M.Sc Thesis

M.Sc StudentBerkenstadt Guy
SubjectPerformance Inference in Queueing Networks with Partial
DepartmentDepartment of Industrial Engineering and Management
Supervisor PROF. Avigdor Gal
Full Thesis textFull thesis text - English Version


Measuring key performance indicators, such as queue lengths and waiting times, using event logs serve for improvement of resource-driven business processes with emphasis on the queue aspect, when the resource is scarce. However, existing queue mining techniques assume the availability of complete life cycle information, including the time a case was scheduled for execution (aka arrival times) in addition to the start and completion of execution. Yet, in practice, the arrival times may be missing for a large portion of the recorded cases for various reasons.

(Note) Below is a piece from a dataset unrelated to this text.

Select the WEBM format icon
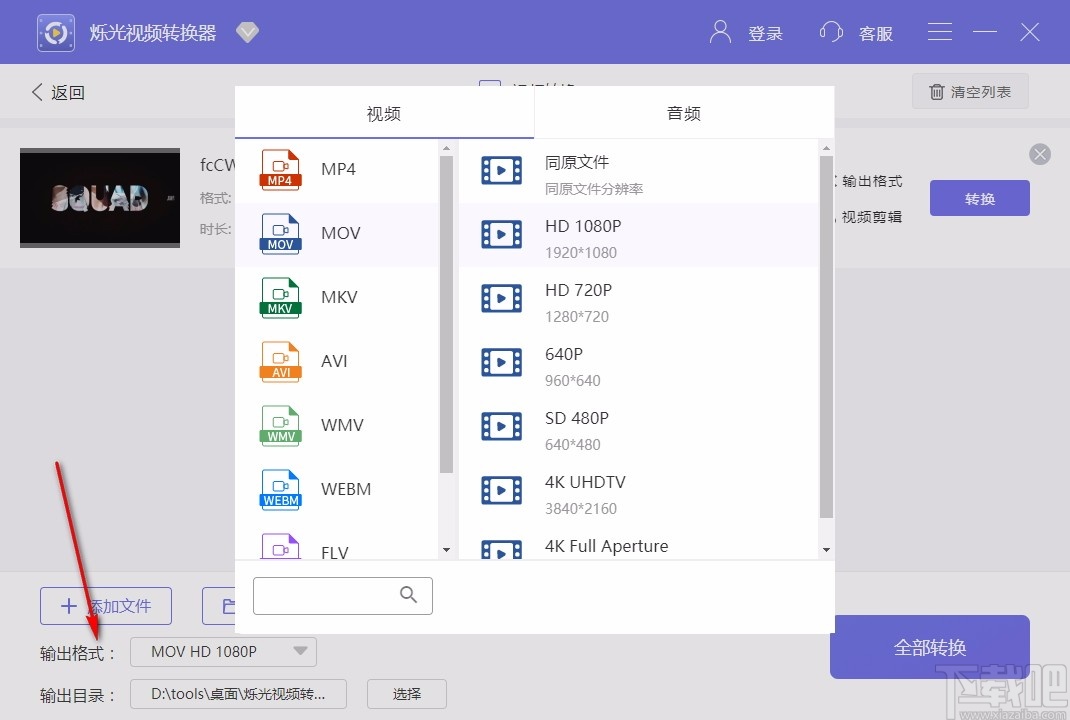Image resolution: width=1070 pixels, height=720 pixels. (x=279, y=489)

In this thesis, we propose a methodology to address missing life-cycle data by incorporating predicted information in business processes performance analysis. Our approach builds upon techniques from queueing theory, which produce an estimation for queue length distribution. We offer a design for a feature space extracting from this distribution and additional information from the event log with missing data. Then, we leverage supervised learning to accurately predict performance indicators based on our design for a feature space.

Our experimental results using both synthetic and real-world data demonstrate the effectiveness of our approach. This effectiveness is especially evident in the real-world dataset that does not comply with the queueing theory assumptions. But, it is most likely to achieve this effectiveness from the additional features in the event log.